Film Review: ALPHA (2025): Mélissa Boros Delivers a Great Performance in a Misguided Effort from the Director of TITANE

Alpha Review
Alpha (2025) Film Review, a movie written and directed by Julia Ducournau and starring Tahar Rahim, Golshifteh Farahani, Mélissa Boros, Emma Mackey, Finnegan Oldfield, Fadila Belkebla, Jean-Charles Clichet and Driver.
Titane came out in 2021 and was instantly one of the most controversial pictures of the year with its half human/half car baby theme. If that theme makes no sense, don’t worry, you’d have to have seen the picture to have any idea what was going on in it. Now, French director Julia Ducournau brings to the screen her most ambitious film to date, Alpha.
Ducournau’s latest takes on topics that were volatile in the 1990’s, but weren’t always captured on film in quite the raw and gritty manner in which Ducournau’s Alpha takes them on head-first. Alpha is a picture driven by its main performance by Mélissa Boros in the title role. Boros plays the 13-year old, Alpha, who experiences a hellish world of brutal self-discovery when she gets a tattoo that becomes infected. This film deals with the AIDS epidemic from its chosen time period and does so in a very haphazard way at times that only occasionally hits the mark over the course of the two-hour picture.
Alpha’s mom (Golshifteh Farahani) has nothing but the best of intentions for Alpha, but when the mother’s brother, Amin (Tahar Rahim) arrives in the action, the movie delves deep into the bond between Alpha and her AIDS-stricken uncle who suffered through relapses and is a certified drug addict. This movie spares no images of needles going under the skin either for drug use or for tattoo creation and those who may wince at the sight of blood or needle-using should probably not choose this as a film to watch. Alpha’s school eventually needs proof that Alpha is not infected by any sort of disease which the mother ultimately provides.
This movie zeroes in on the bond between Amin and his sister as well as the one formed by Amin and Alpha. While the film offers a harrowing experience, there are some realistic moments of family interaction that shape and develop the characters when they’re not going through emotional or physical turmoil. Boros shines in the pivotal central role as she brings a lot of subtext to her character through her mannerisms and facial expressions. Also quite solid is Tahar Rahim as the long-suffering uncle to Alpha who may or may not learn to cope with his eventual dire fate.
Alpha offers the premise of people infected by diseases turning to stone (either partially or completely). This drags the movie out of a realistic realm and makes it feel more supernatural than anything else at times. Red dust in the air during a storm at the picture’s ending has a lot of heavy-handed symbolism that it adds to the story line, but the film may have worked better with a more realistic approach to the material. This concept of people dying of AIDS is scary enough without the need for ways to stylize and reflect on the film’s theme through seemingly supernatural plot twists. It’s not that most of what happens in Alpha couldn’t happen, it’s that it happens in a way that feels far-fetched and more fictitious than it had to be.

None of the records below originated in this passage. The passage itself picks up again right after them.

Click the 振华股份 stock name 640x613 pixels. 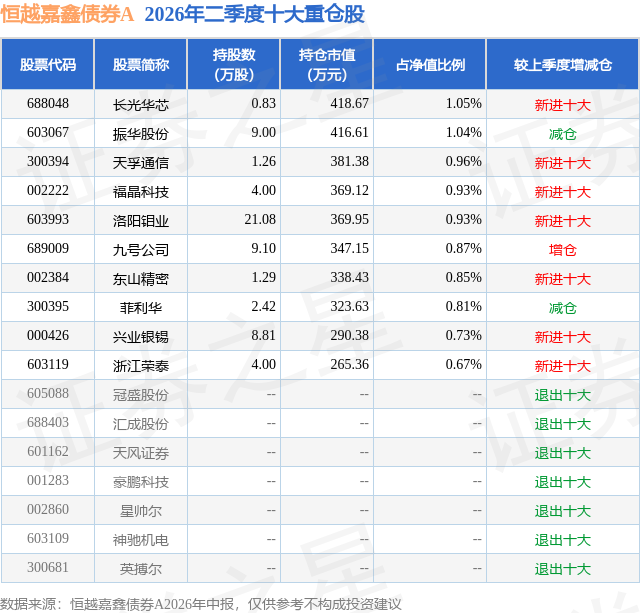point(141,134)

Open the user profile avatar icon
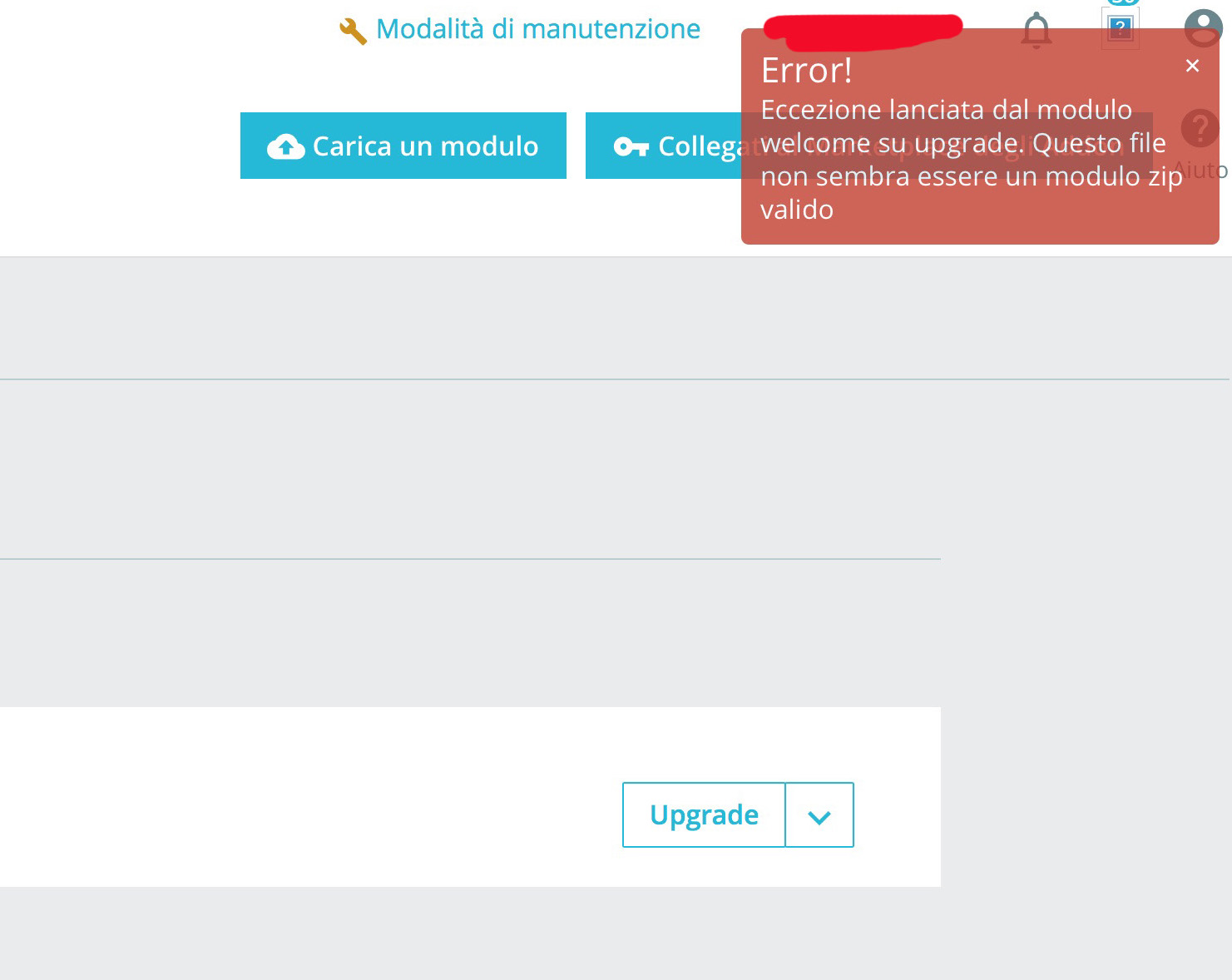1204,28
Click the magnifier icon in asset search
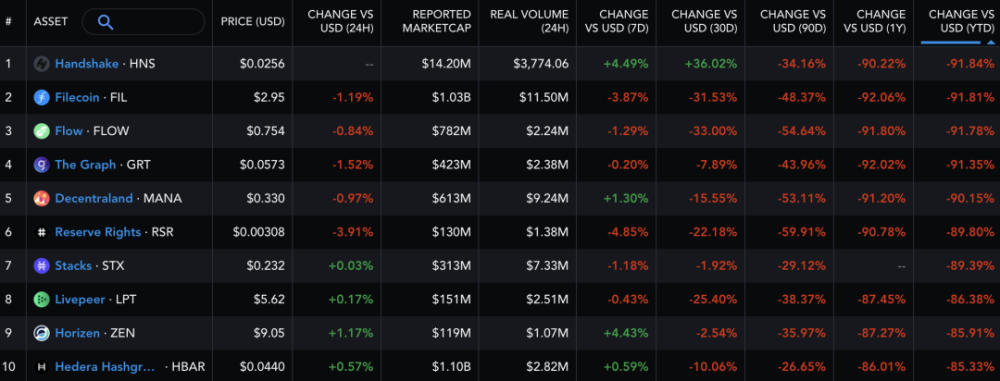 (106, 22)
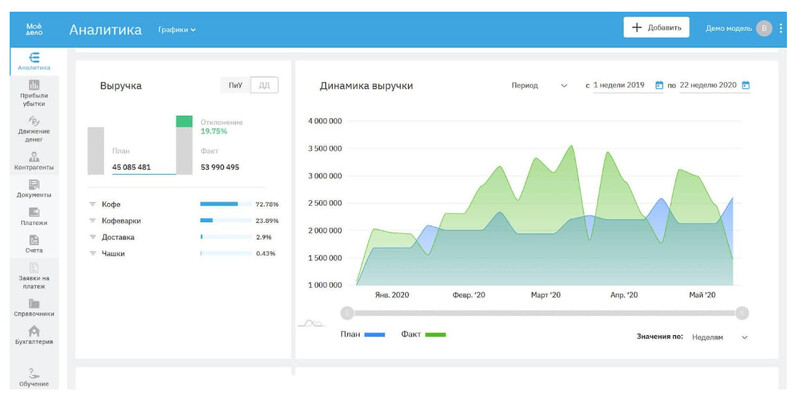800x404 pixels.
Task: Switch revenue view to ДД
Action: coord(263,86)
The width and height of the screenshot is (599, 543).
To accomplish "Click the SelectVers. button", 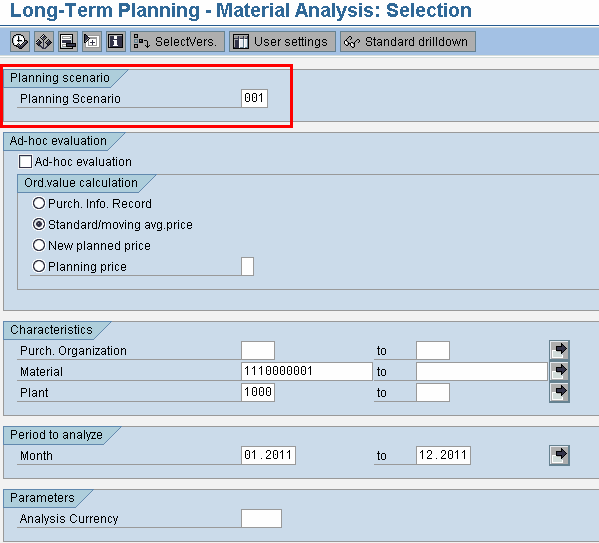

While the movie is directed with precision, it also sometimes falters along the way. That is to say the topic of kids bullying Alpha isn’t dealt with convincingly. It’s due to the fact that the mechanics of the plot merely function to develop it more rather than shape the actual characters who aren’t always written as well as they could have been. For example, Amin can come across as one-dimensional at times despite Rahim’s most earnest efforts as an actor.
That being said, Boros is a natural born actress whose role in the movie is large enough to keep viewers invested in her as a character. Alpha is smart and comes across smarter than what is on the page thanks to Boros’ sincerely compelling work. Meanwhile, Farahani, as the concerned mother, has a lot on her plate in what is a larger role in the action than what was initially expected. Alpha suffers through trauma while her mother tries to help her overcome her sadness if that is at all possible.
Alpha features a well-conceived premise in search of a movie that would cater more to the bizarre logistics of its plot. It’s all about human suffering and the way it grabs hold of human beings either infected by a virus or related to those infected by a disease and never lets go. It’s the human condition under a magnifying glass during a time of crisis where things were frightening whether one was clean or actually contaminated.
Alpha won’t win its acclaimed director many new fans. Quite simply, it’s a step down from Titane. Whereas the filmmaker’s previous film pulled out all the stops with its haunting story line, Alpha leaves more to the imagination at the end. That’s a choice I respect given the disturbing nature of the material here. I wanted to love Alpha, but found myself inappropriately disturbed by how much more it could have been than it actually turned out to be. These performances here are all on-point in the film. Emma Mackey (always intriguing) even makes a brief appearance as a nurse. Maybe the story feels too over-the-top for its own good and maybe Ducournau wanted it exactly that way for her own reasons. She’s a brave filmmaker who is dangerously testing the waters this time out.